*Reading passage*.
◇ ◇ ◇ ◇

Hubbard, who died last year, advised his followers to use the courts to "harass and discourage" critics, lawyers for Key Porter Books argued in Federal Court.

They said a court bid to stop publication of a biography of Hubbard is a thinly disguised attempt by followers of his Church of Scientology to "circumvent the rule that the dead can't sue for libel."

New Era Publications International of Denmark is seeking an injunction to halt publication of Bare-Faced Messiah: The True Story Of L. Ron Hubbard, by British author Russell Miller.

Damage reputation

Hubbard, an American science fiction writer, founded the Church of Scientology in 1954. It now has an estimated following of between 2 million and 6 million people worldwide.

New Era lawyer Ken McKay told Mr. Justice Bud Cullen that the new book will damage Hubbard's reputation, affecting potential sales of his other books. It also violates copyright laws by using excerpts from documents that belong to his estate and "copies" extensively from some of Hubbard's books on Scientology, he said.

McKay said New Era paid $100,000 for the sole rights to publish an "authorized" biography using some of Hubbard's diaries and letters, which have never been published.

◇ ◇ ◇ ◇

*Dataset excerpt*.
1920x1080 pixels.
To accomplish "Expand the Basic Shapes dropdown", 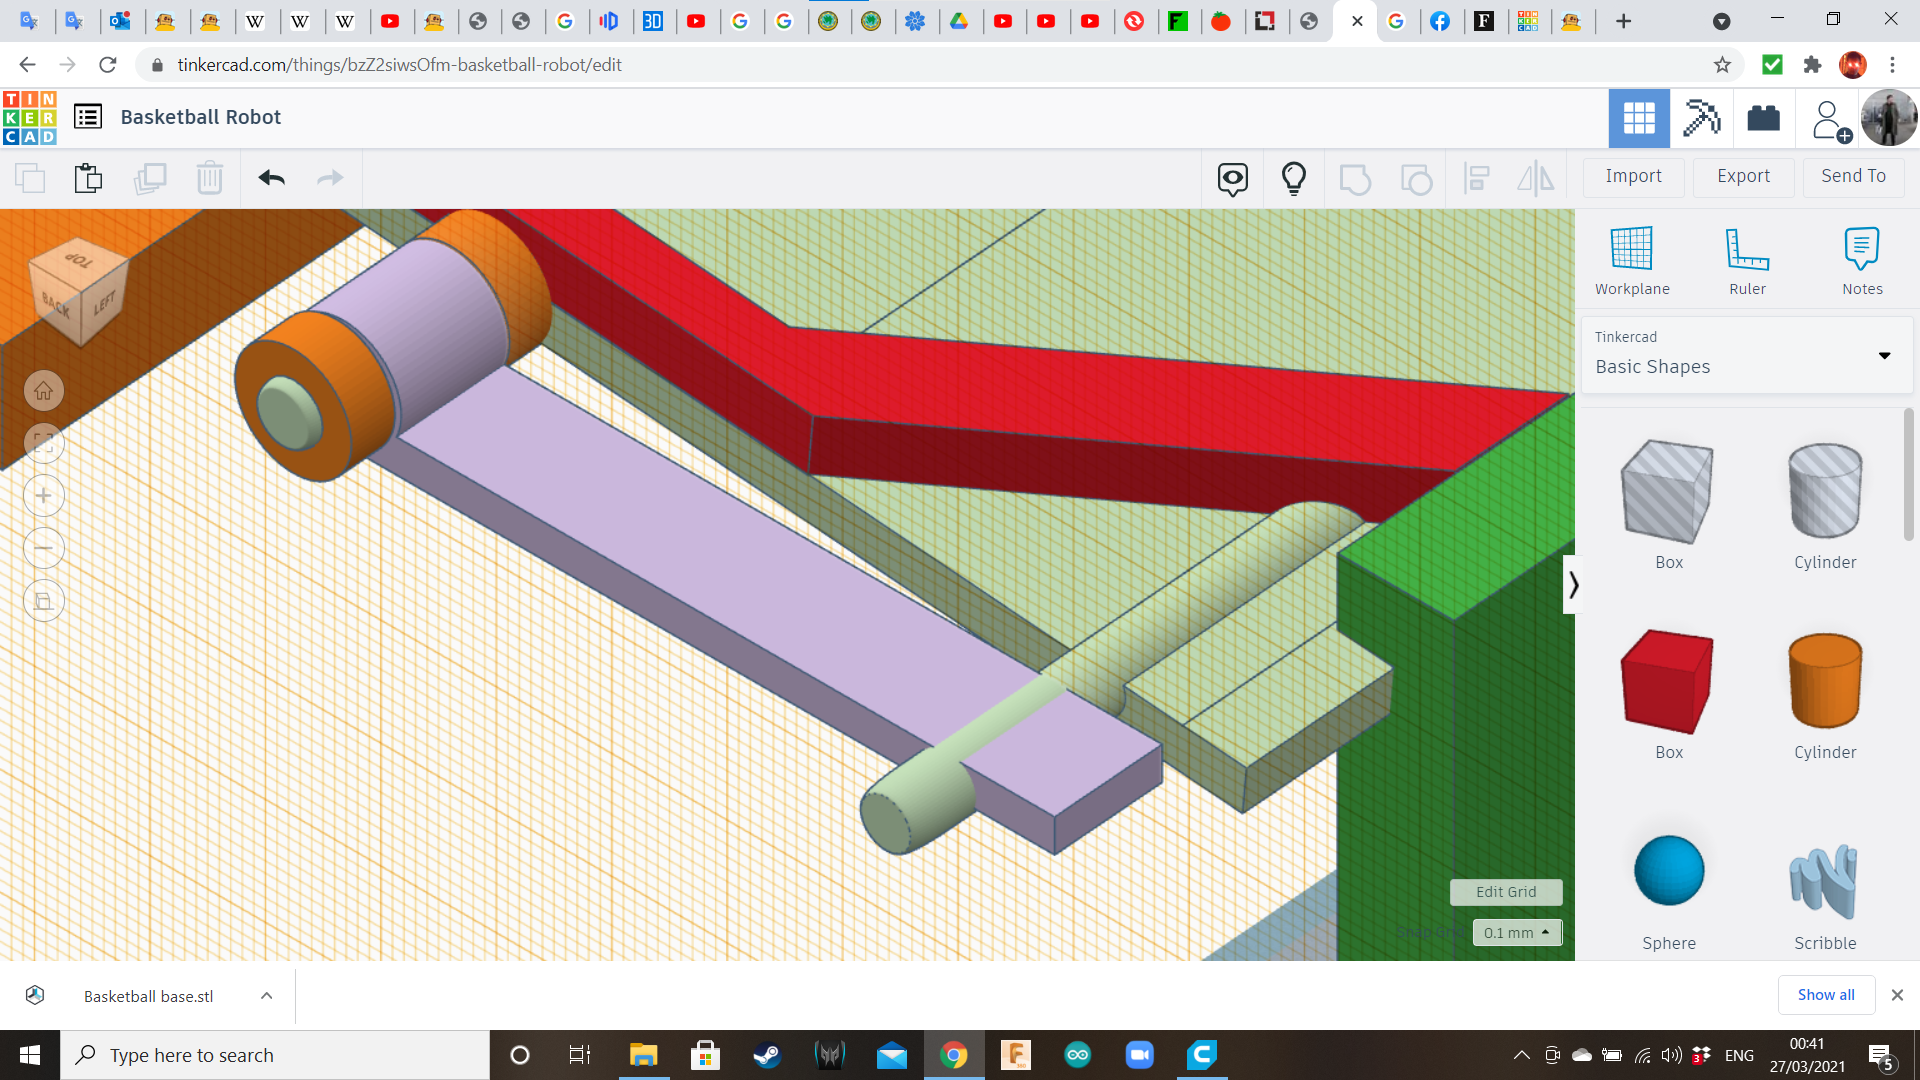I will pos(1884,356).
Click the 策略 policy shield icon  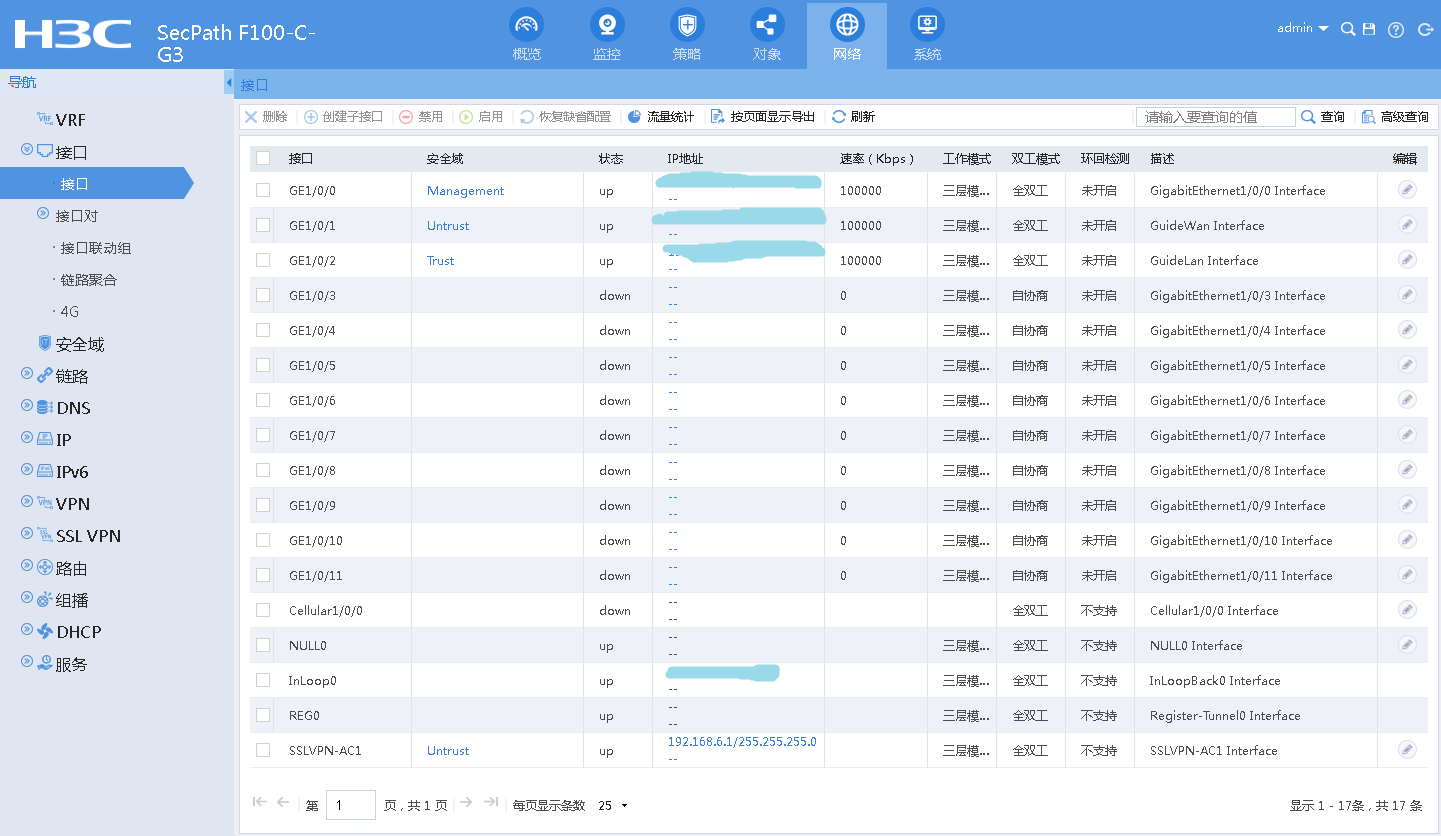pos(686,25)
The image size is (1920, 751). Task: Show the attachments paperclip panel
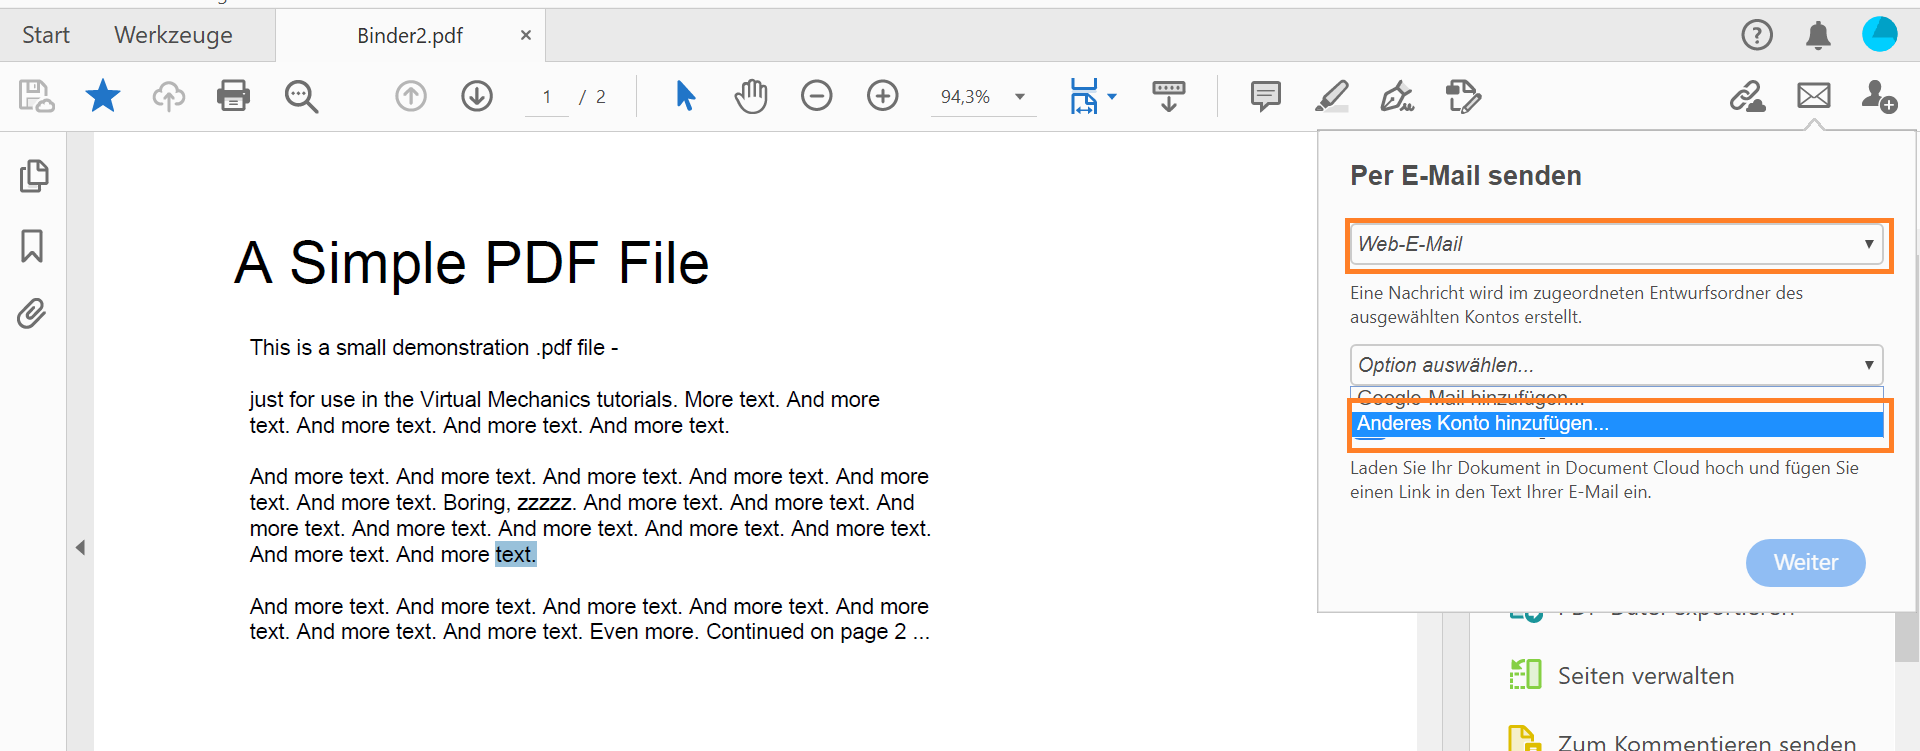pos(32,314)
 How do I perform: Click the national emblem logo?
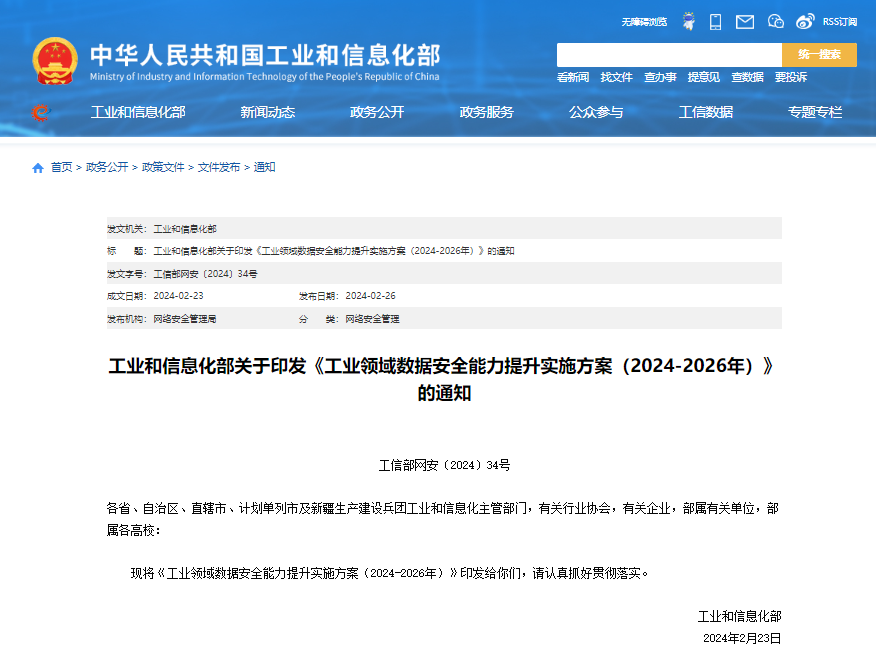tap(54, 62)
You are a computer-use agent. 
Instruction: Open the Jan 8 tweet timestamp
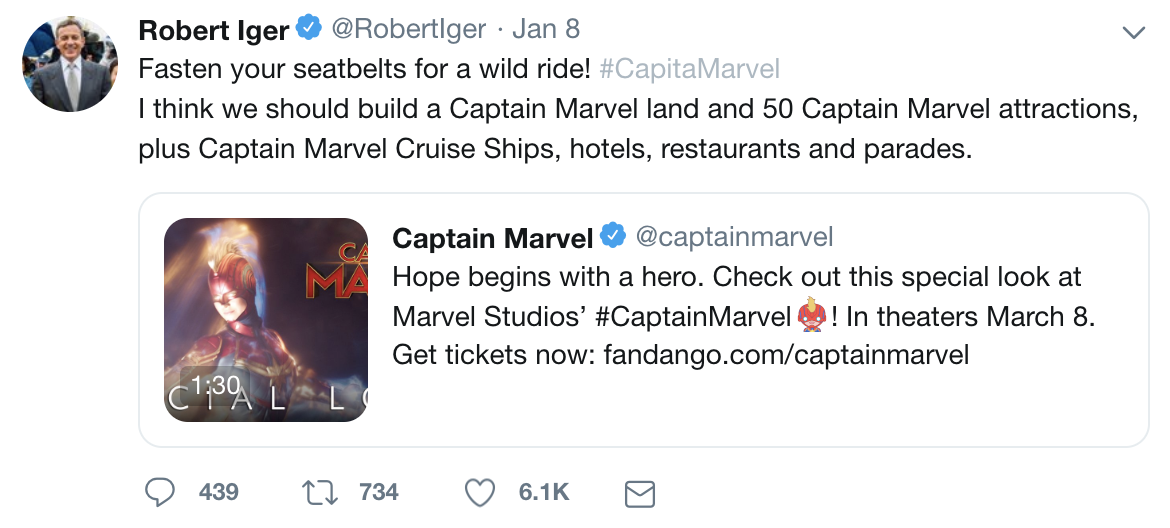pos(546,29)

◇ ◇ ◇ ◇

*Exercise*. From the article above about the Hubbard biography lawsuit, list every person named in it, using the names as they appear.

*Output for this exercise*.
- L. Ron Hubbard
- Russell Miller
- Ken McKay
- Bud Cullen